"I have a fifteen year old daughter and all her friends, male and female, come every Saturday night to my house - movie night. We're all squashed into this apartment until eleven pm. I know where my kid is. She can go to other homes, but she has to stay in screaming distance of home." Everyone nods. Yes we know what you mean.

The strong feeling I got from the first few meetings of the women's group was that I was in a new place, or even a new space. The idea of shared wisdom is often used to describe the coming together of like minds, but what was revelatory to me was that I felt I was receiving so much - the simple gifts of openness and a remarkable absence of tension. I was unprepared for the rewards the meetings were beginning to yield. When I was going about my normal routine I would find myself getting a little boost of pleasure when the group would unexpectedly pop into my mind.

As the project continued, I realized my ideas were changing about how to be more woman-positive. I had always thought that if I was going to do something that would assist women, it would have to have a big agenda - doing something that concretely moved toward solving violence, incest, housing problems. It had to be organizing a Take Back the Night march, or setting up a transition house, or hiring a counsellor to deal specifically with childhood sexual assault memories. I hadn't thought that woman-positive might mean something less political, less active and organized. I hadn't thought about the ordinary reality of going to movies alone because somebody might assume you are a prostitute looking for company or feeling belittled around men you lived or worked with.

I had said early in the project that I thought woman-positive -like feminist - had to be about "the important work that has to be done." I discovered that something extremely valuable and woman-positive was really very simple to do. It was also right under our noses but we had never seen it. We had always, as properly trained facilitators, planned for activities and set objectives and desired outcomes. We viewed each activity from a problem-solving stance so that we could say at the end, "Did we accomplish our goal?" "Were our objectives met?" Now here we were arriving at meetings without agendas and plans, literally as though we had never known how to do things the other way. And Mary, my co-researcher at the program, had the same kind of revelation:

All I ever saw [before the project] was the problems and the negative [aspects of women's lives] . . . my idea of this woman-positive thing really broadened from being just the crisis thing to what women need in general to make them happy and their lives productive and satisfactory to them.

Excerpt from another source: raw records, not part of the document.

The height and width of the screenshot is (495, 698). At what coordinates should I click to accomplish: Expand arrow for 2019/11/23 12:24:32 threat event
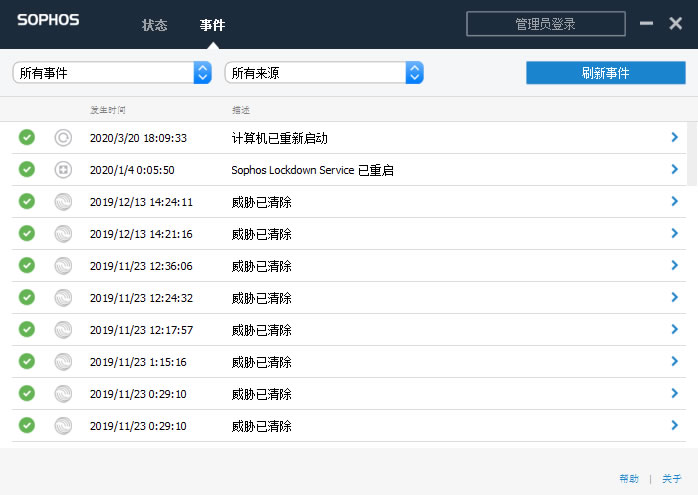pyautogui.click(x=675, y=298)

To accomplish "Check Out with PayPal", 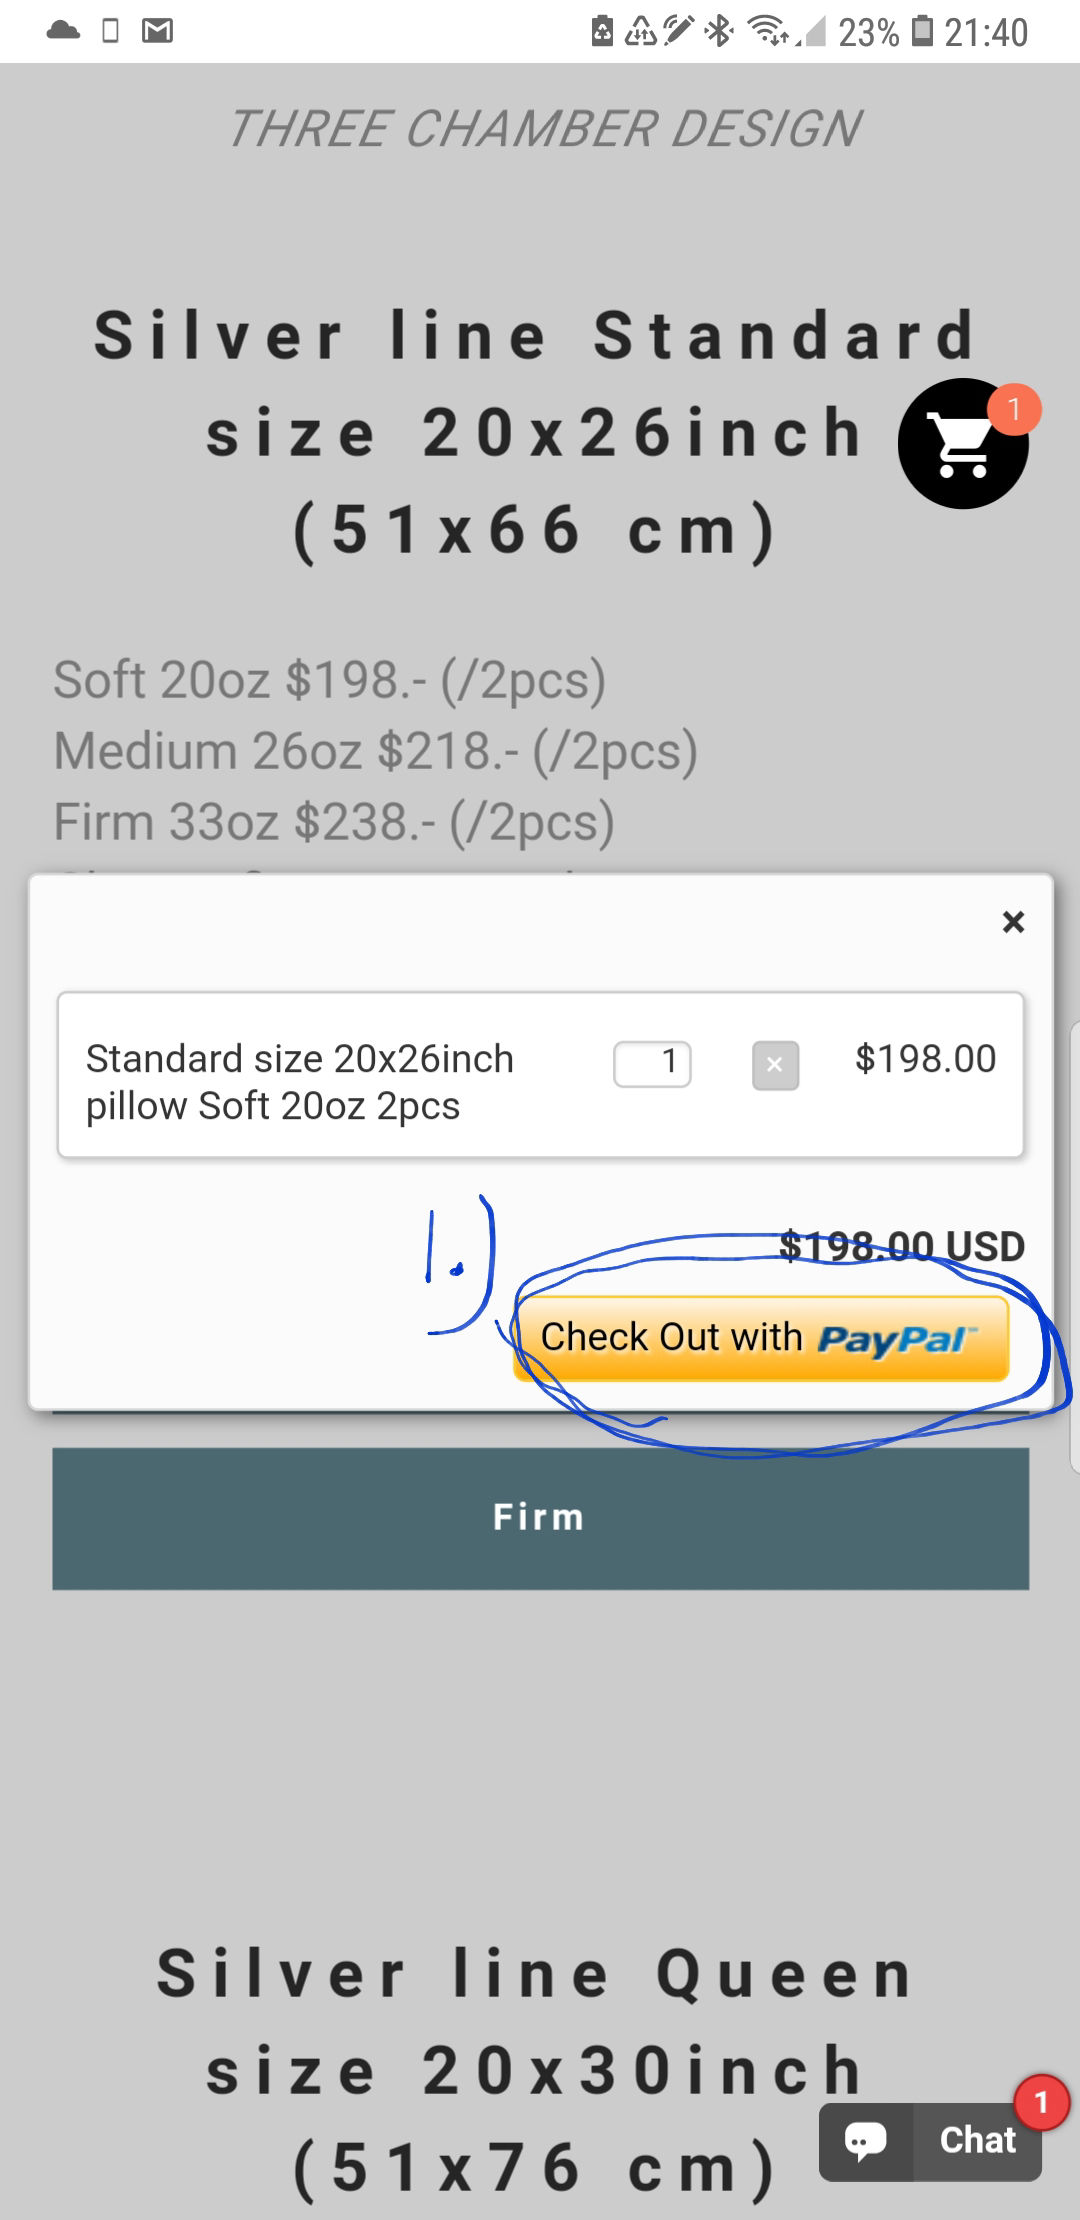I will point(762,1338).
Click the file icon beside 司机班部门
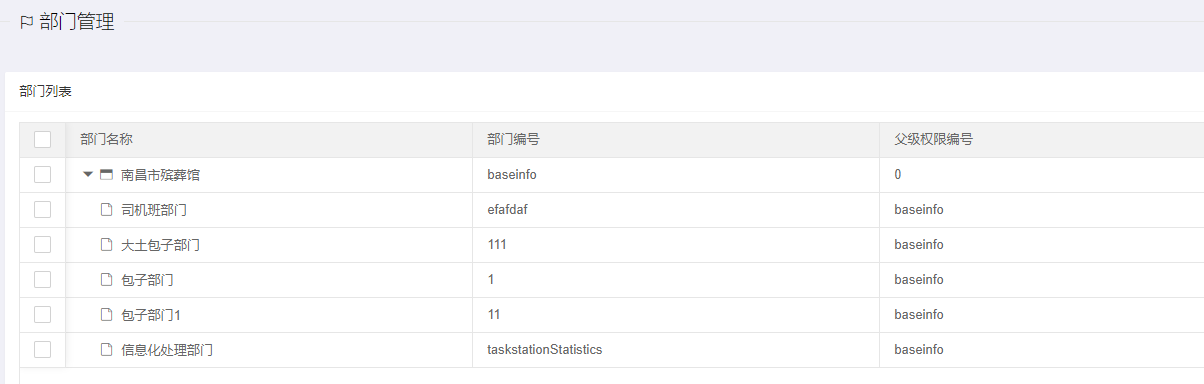1204x384 pixels. coord(106,210)
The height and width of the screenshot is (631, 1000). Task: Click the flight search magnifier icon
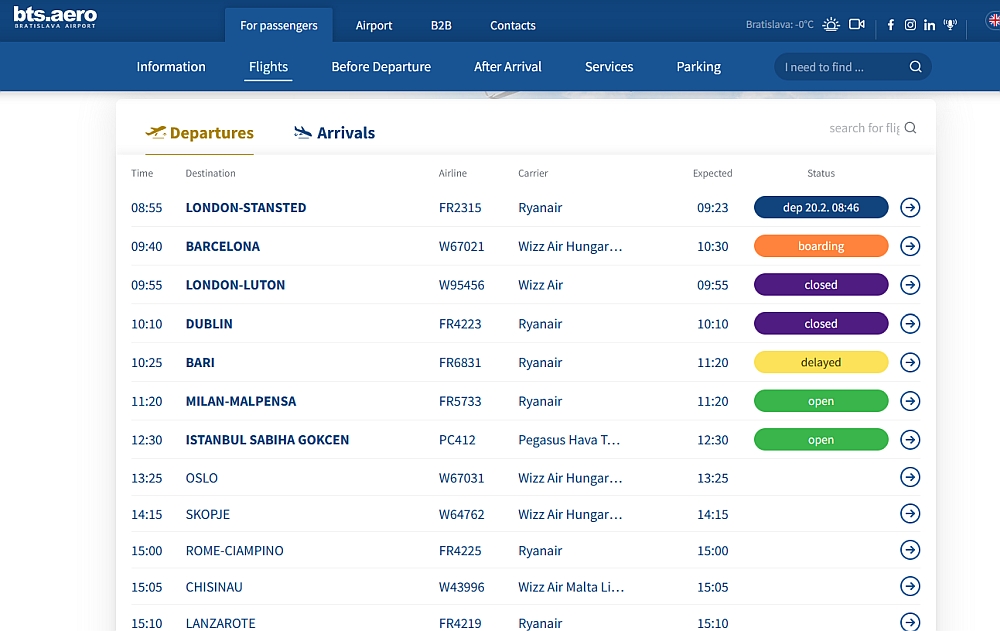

While the women's group was finding out one way to be woman-positive, I was finding out a great deal about myself and about other women's lives. By keeping a journal, I was able to explore my own thoughts and reactions. Inevitably, I would think sometimes about the differences between my life and those of the women learners. Their isolation from other women was strange to me. I had not realized that this is a serious problem for women politically. When I wrote about men being the social conduit for these women, I was realizing the hard fact that women could be accused of being agents of their own disempowerment. Socialized to believe they don't amount to much without men, they stand by and watch men talking to each other like old buddies.